Give back exactly the line that contains "You are a GUI" and all the lines after it in the records below, to the very last, with no other output.
━━━
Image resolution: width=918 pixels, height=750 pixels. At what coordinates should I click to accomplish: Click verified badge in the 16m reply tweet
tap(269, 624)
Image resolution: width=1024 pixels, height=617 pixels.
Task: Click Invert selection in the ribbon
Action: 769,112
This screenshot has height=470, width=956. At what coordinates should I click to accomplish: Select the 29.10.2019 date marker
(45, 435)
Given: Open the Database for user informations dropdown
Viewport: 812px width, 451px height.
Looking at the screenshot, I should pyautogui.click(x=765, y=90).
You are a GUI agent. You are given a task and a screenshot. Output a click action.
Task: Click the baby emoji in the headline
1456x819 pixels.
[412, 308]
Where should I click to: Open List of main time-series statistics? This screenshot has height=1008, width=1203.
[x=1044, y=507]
━━━
## RESULT OF THIS TASK
You are a GUI agent. You are given a task and a screenshot. Output a click action.
Task: Click the baby emoji in the headline
1456x819 pixels.
[412, 308]
Where should I click to: Open List of main time-series statistics? This screenshot has height=1008, width=1203.
[x=1044, y=507]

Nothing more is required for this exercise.